There will be two contexts: an entire TLS handshake, and digital-signature verification or creation, each of them is associated to data events which describe the detail of those events, e.g., TLS protocol version and digital-signature algorithm used.
Contexts are identified by unique 16-byte values, which are included in any kind of events. If the events were represented as a JSON array, the log file would conceptually look like the following, though a more efficient (binary) format will be used in practical deployment.
[
{
"type": "new_context",
"context": "00..01", // start of context 00..01
"parent": "00..00"
},
{
"type": "string_data",
"context": "00..01",
"name": "tls::handshake_client"
},
{
"type": "word_data",
"context": "00..01",
"tls::protocol_version": 0x0304
},
{
"type": "new_context",
"context": "00..02", // start of context 00..02
"parent": "00..01"
},
{
"type": "string_data",
"context": "00..02",
"name": "tls::certificate_verify"
},
{
"type": "word_data",
"context": "00..02",
"tls::signature_algorithm": 0x0804 // rsa_pss_rsae_sha256
},
{
"type": "word_data",
"context": "00..02",
"pk::bits": 3072,
}
]
This can be conceptually represented as a tree of events:
tls::handshake_client
(00..01)tls::protocol_version
= 0x0304tls::certificate_verify
(00..02)tls::signature_algorithm
= 0x0804pk::bits
= 3072
Since the agent can monitor multiple processes, event sequences could be interleaved with each other.
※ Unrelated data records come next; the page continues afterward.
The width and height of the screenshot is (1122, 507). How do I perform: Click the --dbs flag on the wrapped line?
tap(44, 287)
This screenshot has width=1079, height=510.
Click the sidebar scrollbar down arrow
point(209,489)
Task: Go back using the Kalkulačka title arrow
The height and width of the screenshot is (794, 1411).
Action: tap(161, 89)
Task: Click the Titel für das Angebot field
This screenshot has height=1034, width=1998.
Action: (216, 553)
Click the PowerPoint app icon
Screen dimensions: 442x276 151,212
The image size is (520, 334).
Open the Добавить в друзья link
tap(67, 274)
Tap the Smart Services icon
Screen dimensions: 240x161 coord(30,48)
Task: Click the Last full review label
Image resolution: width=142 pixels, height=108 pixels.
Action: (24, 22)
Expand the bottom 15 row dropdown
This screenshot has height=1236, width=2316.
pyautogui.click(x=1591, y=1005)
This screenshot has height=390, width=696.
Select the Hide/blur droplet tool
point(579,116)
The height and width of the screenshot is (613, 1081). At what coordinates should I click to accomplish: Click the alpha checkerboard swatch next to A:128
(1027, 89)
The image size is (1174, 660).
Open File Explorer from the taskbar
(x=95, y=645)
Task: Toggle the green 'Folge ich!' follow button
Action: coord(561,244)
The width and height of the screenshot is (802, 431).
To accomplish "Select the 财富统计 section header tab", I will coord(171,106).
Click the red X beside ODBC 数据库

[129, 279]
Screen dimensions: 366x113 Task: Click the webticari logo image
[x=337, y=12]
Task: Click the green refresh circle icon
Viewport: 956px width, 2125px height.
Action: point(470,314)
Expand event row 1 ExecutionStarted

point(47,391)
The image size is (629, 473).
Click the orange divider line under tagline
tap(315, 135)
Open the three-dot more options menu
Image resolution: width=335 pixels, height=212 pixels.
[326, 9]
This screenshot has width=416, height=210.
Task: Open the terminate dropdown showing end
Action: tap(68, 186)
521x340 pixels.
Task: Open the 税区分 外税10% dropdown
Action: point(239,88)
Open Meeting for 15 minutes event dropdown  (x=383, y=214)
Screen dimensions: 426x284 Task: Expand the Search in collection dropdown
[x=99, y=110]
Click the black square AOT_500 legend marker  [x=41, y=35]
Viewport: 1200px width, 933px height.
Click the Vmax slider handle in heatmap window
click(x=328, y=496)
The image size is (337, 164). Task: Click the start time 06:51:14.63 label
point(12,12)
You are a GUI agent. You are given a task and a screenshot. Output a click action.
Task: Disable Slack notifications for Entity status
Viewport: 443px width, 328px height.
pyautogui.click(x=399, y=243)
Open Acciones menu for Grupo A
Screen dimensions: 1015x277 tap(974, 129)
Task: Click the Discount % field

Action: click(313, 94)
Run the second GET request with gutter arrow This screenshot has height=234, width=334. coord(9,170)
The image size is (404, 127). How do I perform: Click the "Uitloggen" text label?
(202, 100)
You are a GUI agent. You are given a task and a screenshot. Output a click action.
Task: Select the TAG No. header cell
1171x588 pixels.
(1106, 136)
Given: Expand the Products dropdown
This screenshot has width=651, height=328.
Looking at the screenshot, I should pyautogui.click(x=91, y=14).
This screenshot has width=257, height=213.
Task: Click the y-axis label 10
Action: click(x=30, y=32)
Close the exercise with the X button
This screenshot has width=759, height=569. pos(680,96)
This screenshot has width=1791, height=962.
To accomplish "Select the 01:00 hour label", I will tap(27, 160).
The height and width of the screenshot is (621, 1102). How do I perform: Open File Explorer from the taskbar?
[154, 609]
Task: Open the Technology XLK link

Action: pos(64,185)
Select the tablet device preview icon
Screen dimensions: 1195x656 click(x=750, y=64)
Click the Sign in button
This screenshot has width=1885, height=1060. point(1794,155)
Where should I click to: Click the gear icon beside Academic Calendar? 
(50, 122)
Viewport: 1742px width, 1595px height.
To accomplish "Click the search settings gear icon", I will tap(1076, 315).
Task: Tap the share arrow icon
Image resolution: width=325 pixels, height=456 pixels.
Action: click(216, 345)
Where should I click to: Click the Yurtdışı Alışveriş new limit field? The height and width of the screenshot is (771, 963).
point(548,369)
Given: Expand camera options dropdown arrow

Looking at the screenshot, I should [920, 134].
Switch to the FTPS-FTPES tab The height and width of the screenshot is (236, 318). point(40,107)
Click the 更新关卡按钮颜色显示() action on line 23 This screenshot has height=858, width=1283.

In that situation, context IDs help to recover the original event sequences.
For security and privacy reasons, context ID should be constructed to be indistinguishable from the internal state of target programs, e.g., PID or memory address, while those information could be used as an input to the construction algorithm. The recommended way of constructing context ID as follows:
- The agent initializes an encryption key used with AES-ECB at startup
- An 8-byte context ID and an 8-byte PID/TGID of the target program are concatenated to construct a 16-byte input (i.e., a single block of AES-ECB)
- Encrypt the 16-byte input with AES-ECB using the key created above
This is inspired by the similar mechanism to record number encryption in QUIC and DTLS 1.3 protocols. With the AES-NI instruction set enabled, this procedure consumes up to 15 cycles.
The agent may periodically rotate the key.
When multiple events are sent within a single context, the same context IDs are written into the log file, which could unnecessarily consume disk space. Therefore, the log format supports compression of subsequent events that share the same context ID, given a certain time window. With the compression enabled, the above example would look like the following, preserving the same semantics:
[
{
"context": "00..01", // start of context 00..01
"events": [
{
"type": "new_context",
"parent": "00..00"
},
{
"type": "string_data",
"name": "tls::handshake_client"
},
{
"type": "word_data",
"tls::protocol_version": 0x0304
}
]
},
{
"context": "00..02", // start of context 00..02
"events": [
{
"type": "new_context",
"parent": "00..01"
},
{
"type": "string_data",
"name": "tls::certificate_verify"
},
{
"type": "word_data",
"tls::signature_algorithm": 0x0804 // rsa_pss_rsae_sha256
},
{
"type": "word_data",
"pk::rsa_size": 3072
}
]
}
]
While the keys can be arbitrary, this section provides a guidance on
how to construct them. There are two types of keys: generic keys and
scoped keys. Generic keys consists of only alphanumeric characters
and an underscore, while scoped keys can have a prefix ending with
"::". In the previous example, name
is a generic key, while
tls::protocol_version
is a scoped key. More strictly, they are
written in ABNF as follows:
name = ALPHA *(ALPHA / DIGIT / "_")
generic_key = name
scoped_key = name "::" name
Keys are also used to determine value types. For example, name
can
take a string value, while tls::protocol_version
takes a 16-bit
integer that corresponds to [ProtocolVersion
][protocol-version]
(i.e., a 16-bit integer) in TLS.
The registry of those key names should be maintained in a separate document. The following section defines a few generic probe points and TLS probe points.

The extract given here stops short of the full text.